Alors oui manger un carré de chocolat procure un plaisir, que nous n’allons certainement pas bouder… même si une certaine culpabilisation demeure du fait de son pouvoir énergétique peu compatible avec notre façon de nous nourrir ! 

D'autres aliments présentent un engouement seulement local, comme cela peut-être le cas du fromage, nettement moins apprécié outre-Atlantique par exemple. Dans quelle mesure la culture et l'éducation jouent-elles également un rôle ? Quelle est leur part face aux mécanismes cérébraux ?

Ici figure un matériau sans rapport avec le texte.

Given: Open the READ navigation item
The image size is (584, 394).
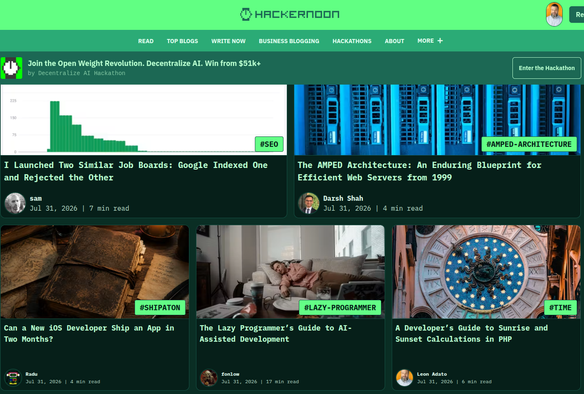Looking at the screenshot, I should coord(146,41).
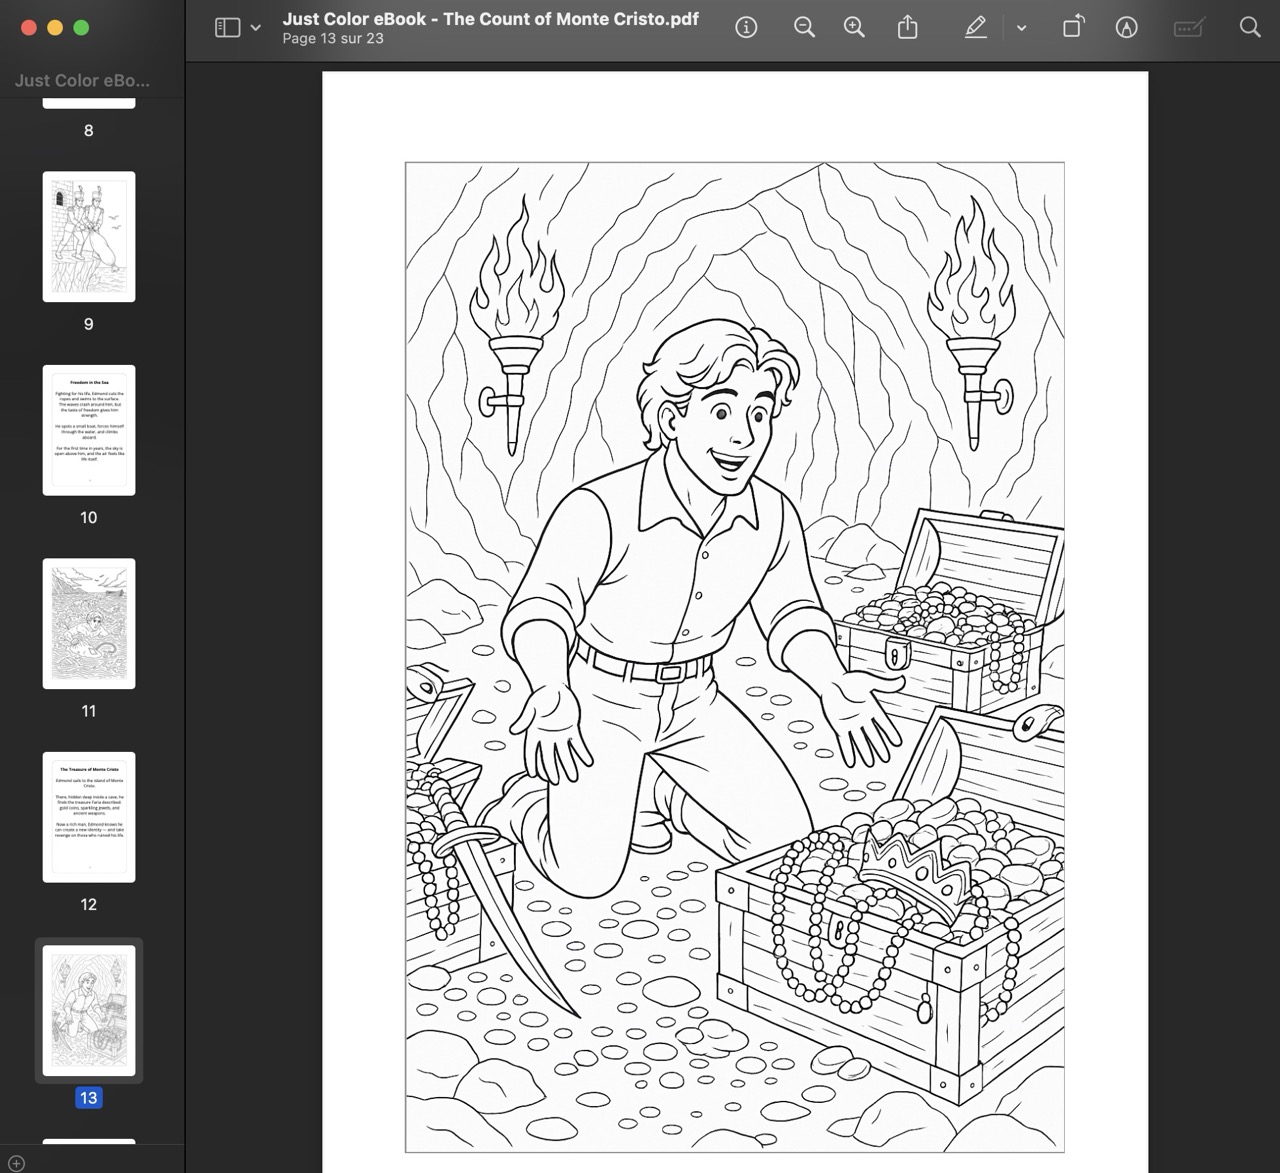Open the Share menu icon
Screen dimensions: 1280x1173
coord(907,28)
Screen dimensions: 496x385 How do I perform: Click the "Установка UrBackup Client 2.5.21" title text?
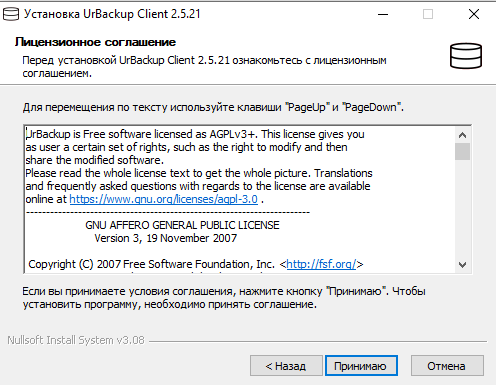[x=112, y=14]
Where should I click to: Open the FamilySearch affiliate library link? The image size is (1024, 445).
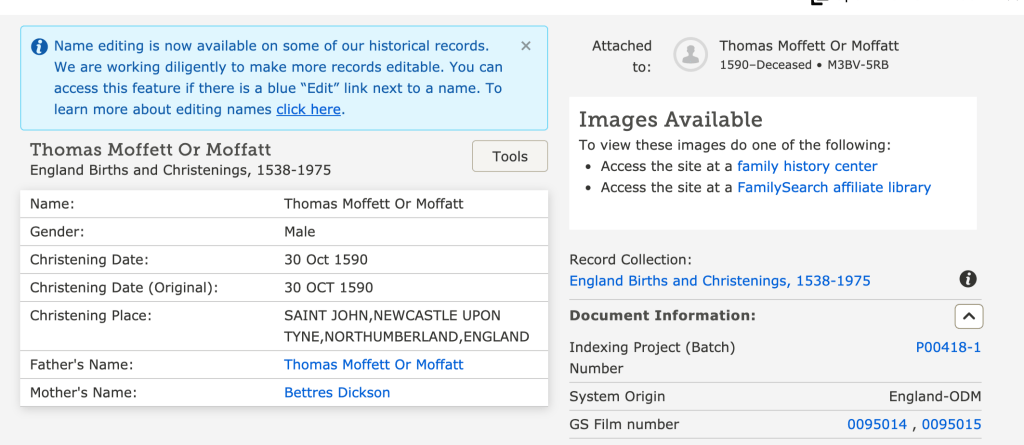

La réponse est explicitement apportée dans ce qui précède : ce ne sont pas les récepteurs gustatifs qui sont en question mais bien les facteurs sociaux et culturels, qui donnent une "valence" positive ou négative à tel ou tel aliment. Pourquoi le goût du wasabi est moins bien partagé par les Occidentaux, en général ? Possiblement parce que tout petits les japonais en consomment et l’apprécient, ce qui est rarement notre fait…Maintenant, pour ce qui est du fromage, il est possible, qu’outre l’expérience sensorielle, il puisse être considéré par d’autres que les processus de fabrication des dits fromages soient dans certains cas incompatibles avec la conception quelque peu "aseptisée" que doivent avoir leurs aliments pour être comestibles… Ainsi donc, ce n’est pas le cerveau mais plutôt l’éducation des goûts qui serait en question.

Quelles sont, in fine, les composantes indispensables pour qu'un aliment rencontre le plus grand consensus ?

Il s’agit là d’une question délicate, qui mérite de prendre en considération le point de vue selon lequel on se place. S’il s’agit d’un industriel, la tendance pourrait être de dire que l’aliment le plus "neutre" en termes de goût sera celui qui aura la valeur marchande la plus universelle… S’il s’agit du consommateur, c’est naturellement à titre personnel qu’il jugera de l’aliment qui a la valence la plus positive sur son humeur et qui lui donnera le plus de plaisir, tel le chocolat ! Sans rentrer dans les polémiques actuelles des traités transatlantiques, le constat est que les Canadiens aiment bien nos fromages, à tel point qu’ils en imitent plusieurs ! Mais que vaudrait un Roquefort qui n’aurait pas été produit dans notre belle région ? Une réflexion à méditer, pour ne pas perdre le caractère de nos si beaux produits.